Kinetic insulation as an effective mechanism for achieving pathway specificity in intracellular signaling networks

Abstract

Intracellular signaling pathways that share common components often elicit distinct physiological responses. In most cases, the biochemical mechanisms responsible for this signal specificity remain poorly understood. Protein scaffolds and cross-inhibition have been proposed as strategies to prevent unwanted cross-talk. Here, we report a mechanism for signal specificity termed "kinetic insulation." In this approach signals are selectively transmitted through the appropriate pathway based on their temporal profile. In particular, we demonstrate how pathway architectures downstream of a common component can be designed to efficiently separate transient signals from signals that increase slowly over time. Furthermore, we demonstrate that upstream signaling proteins can generate the appropriate input to the common pathway component regardless of the temporal profile of the external stimulus. Our results suggest that multilevel signaling cascades may have evolved to modulate the temporal profile of pathway activity so that stimulus information can be efficiently encoded and transmitted while ensuring signal specificity.

Fig. 1.

Kinetic insulation. (A) Pathways A and B share the component C. The terminal kinases, KA and KB, must respond to external cues received by receptors, RA and RB, respectively. (B) Slow kinetics prevents KA from being activated by a short transient signal, whereas the adaptive nature of KB prevents its activation by a slowly varying signal. (C and D) The temporal profiles of KA (black solid lines) and KB (black dashed lines) activity when component C is exposed to a slowly increasing signals (C, gray line) and square pulse lasting 45 min (D, gray line).

Fig. 2.

System response to various input profiles.
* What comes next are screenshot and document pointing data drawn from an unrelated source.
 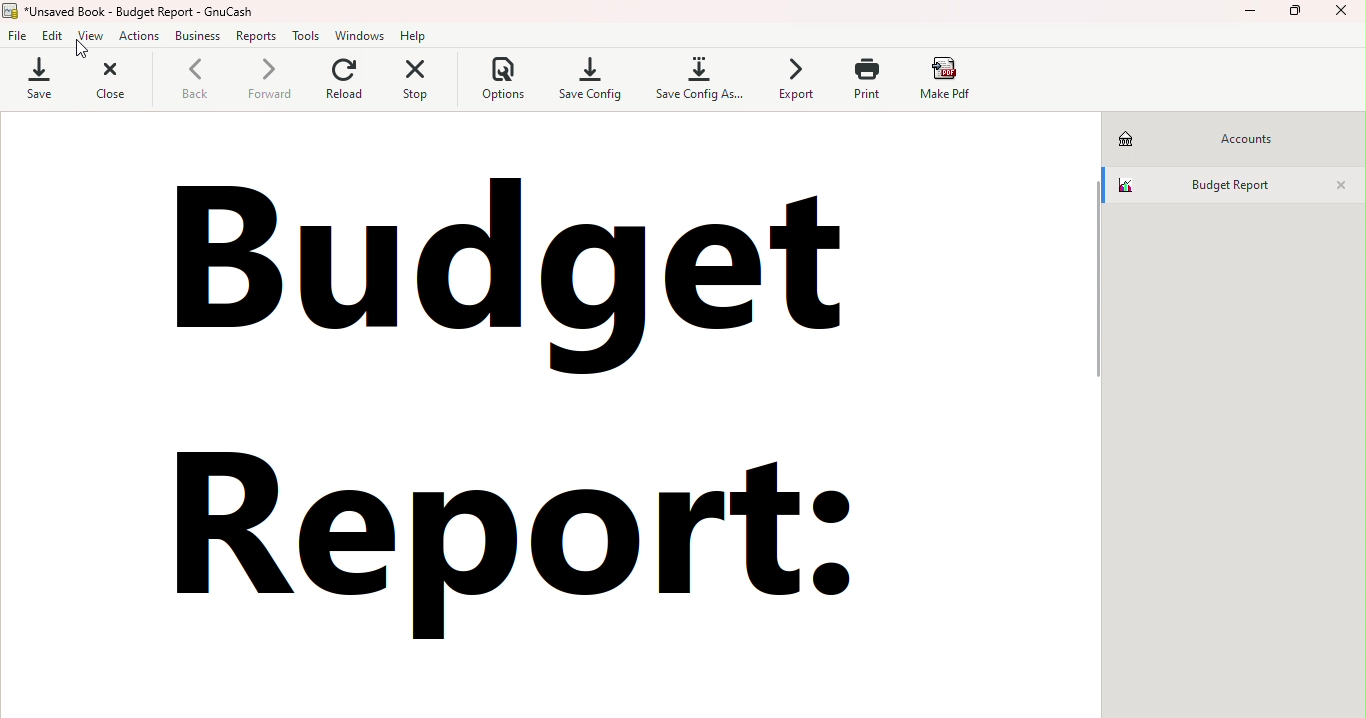 What do you see at coordinates (109, 83) in the screenshot?
I see `Close` at bounding box center [109, 83].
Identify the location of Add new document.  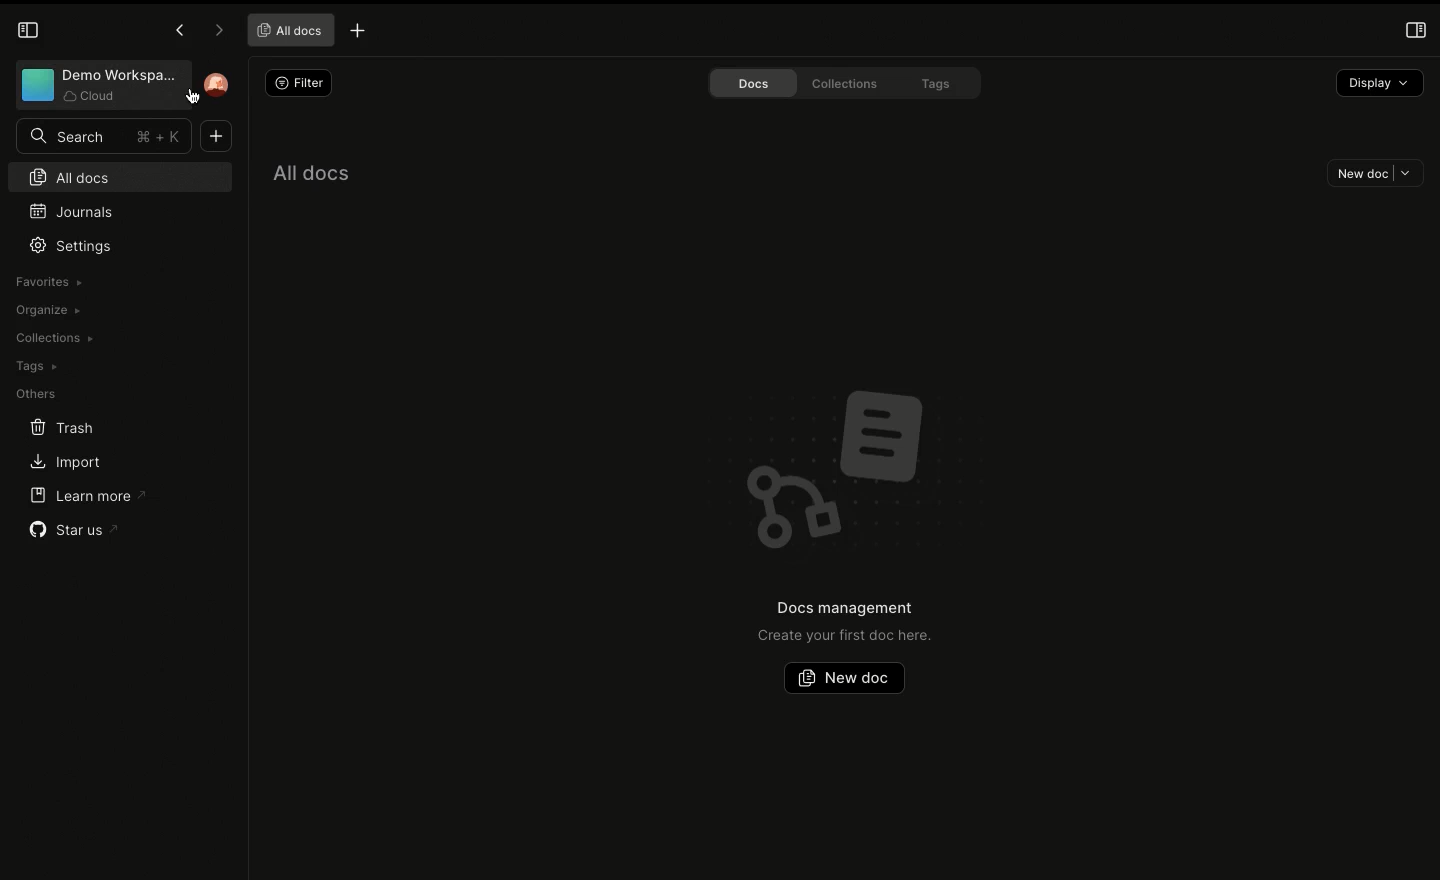
(215, 136).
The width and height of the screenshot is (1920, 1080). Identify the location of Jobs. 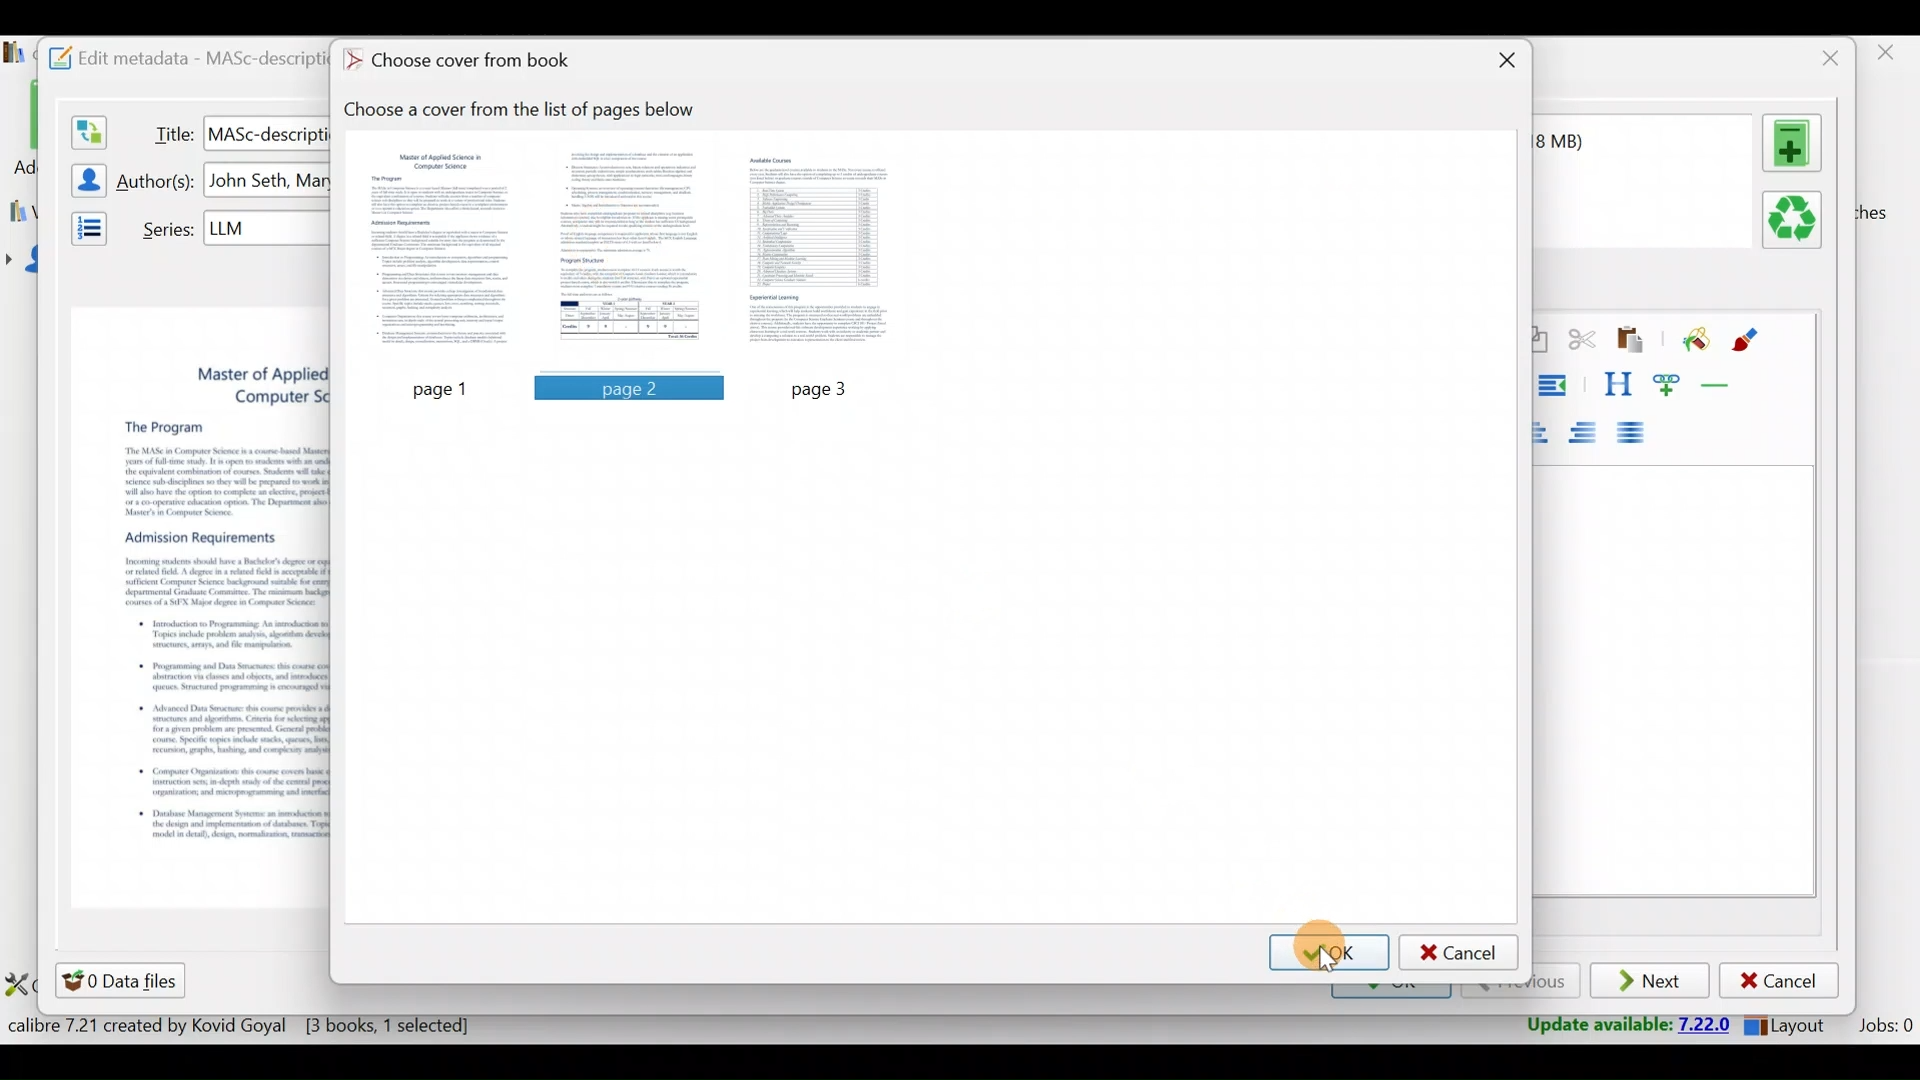
(1883, 1028).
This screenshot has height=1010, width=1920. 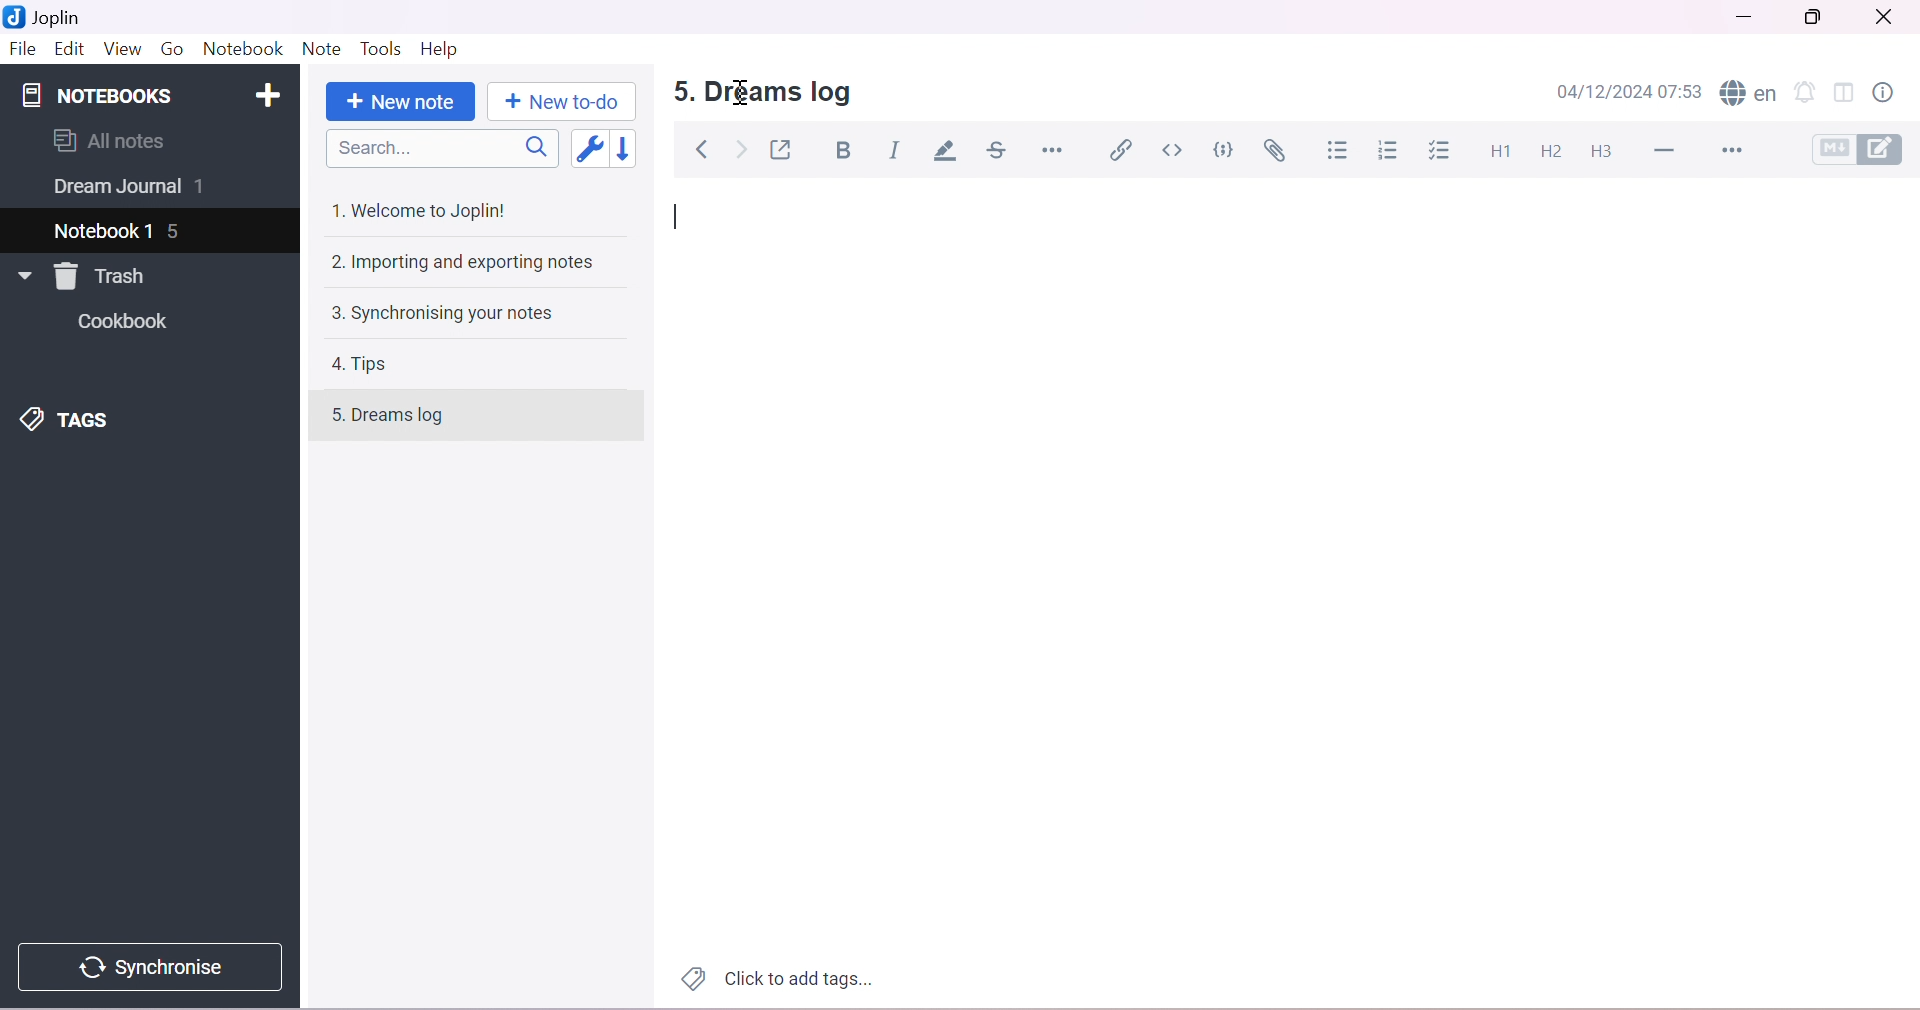 I want to click on 04/12/2024 07:53, so click(x=1634, y=92).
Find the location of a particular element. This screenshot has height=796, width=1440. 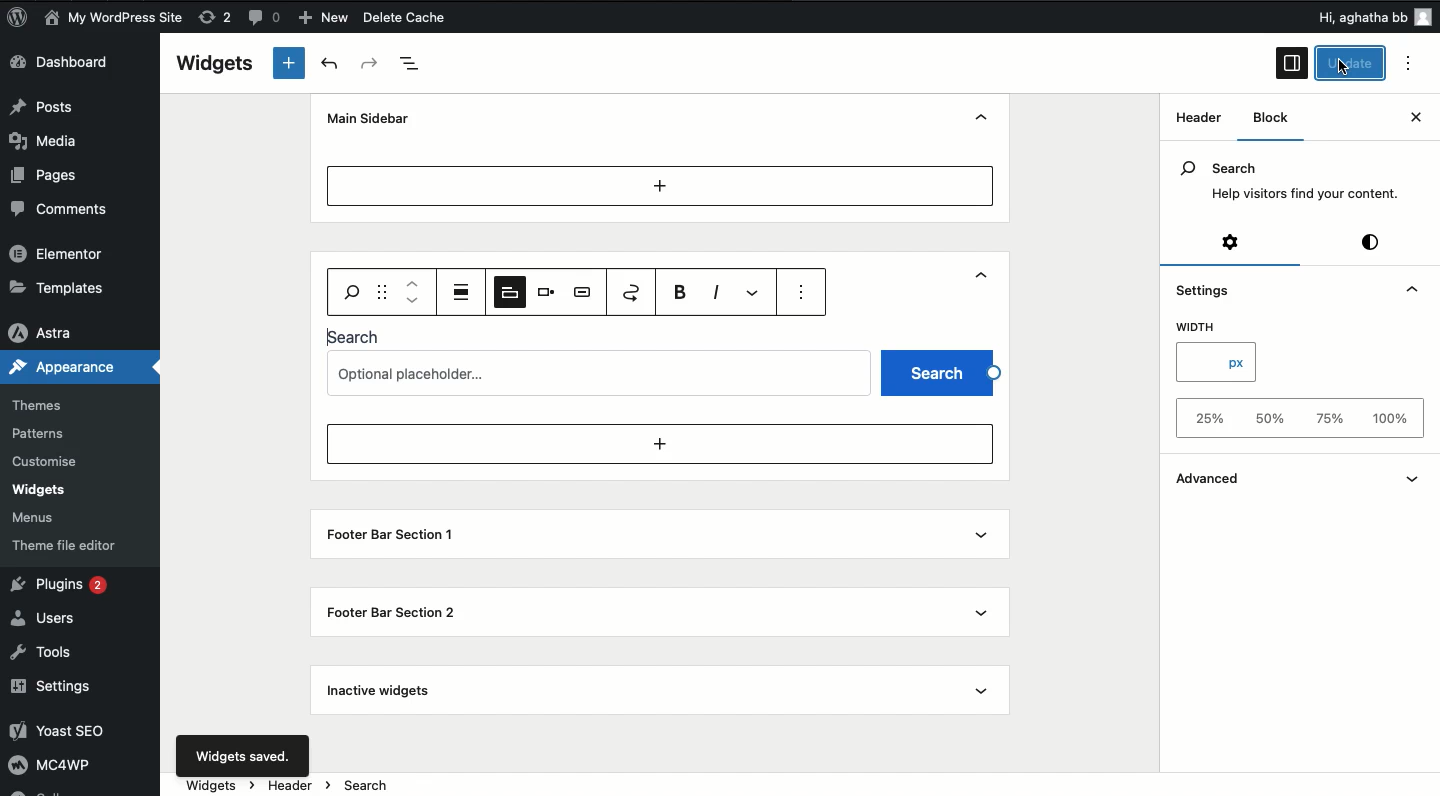

Footer bar section 1 is located at coordinates (386, 536).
Species C is exposed to ramped inputs (Left) of various rise times and final amplitudes and square pulses (Right) of various amplitudes and durations. The gray scale indicates maximum activity level of KA (Upper) and KB (Lower) reached during the 8-h period. Black corresponds to activity levels of <10% of the total kinase abundance, and white corresponds to activity levels of >60% of the total kinase abundance.

Fig. 3.

Simple architectures designed to modulate the temporal profile of the input stimulus. (A) Architectures that transform sustained, transient, and slowly increasing inputs into a slowly increasing output signal. (B) Architectures that transform the same set of inputs into a transient signal.

Fig. 4.

A model for kinetic insulation. The upstream components of pathway A transform diverse SA input signals into a slowly varying output signal that activates kinase KA but not KB. The upstream components of pathway B transform diverse SB input signals into a transient output signal, causing the activation of kinase KB but not KA.

Fig. 5.

Response to various stimulus profiles. A–C illustrate the system's response to sustained, transient (45 min), and ramped stimulus profiles, respectively, applied to pathway A. Times series for the stimulus SA (gray lines) and activity levels of C (dashed gray lines), KA (black lines), and KB (dashed black lines) are shown. D–F illustrate the system's response to the same stimulus profiles applied to pathway B. The gray lines are times series for SB. Note that, for this case, both KA and KB reach steady state within 90 min.

Fig. 6.

Simultaneous stimulation of both pathways. (A) Application of a slowly increasing stimulus (Left, gray line) to pathway A and a square pulse lasting 45 min (Left, dashed gray line) to pathway B. Temporal profiles of the shared component C (Left, black line) and the terminal kinases KA (Right, solid line) and KB (Right, dashed line) are shown. (B) The same as in A, except the square pulse is applied to pathway B after a 1-h delay. (C) The same as in A, except the square pulse is applied after a 4-h delay. In this case, saturation of the common component C prevents signaling through pathway B.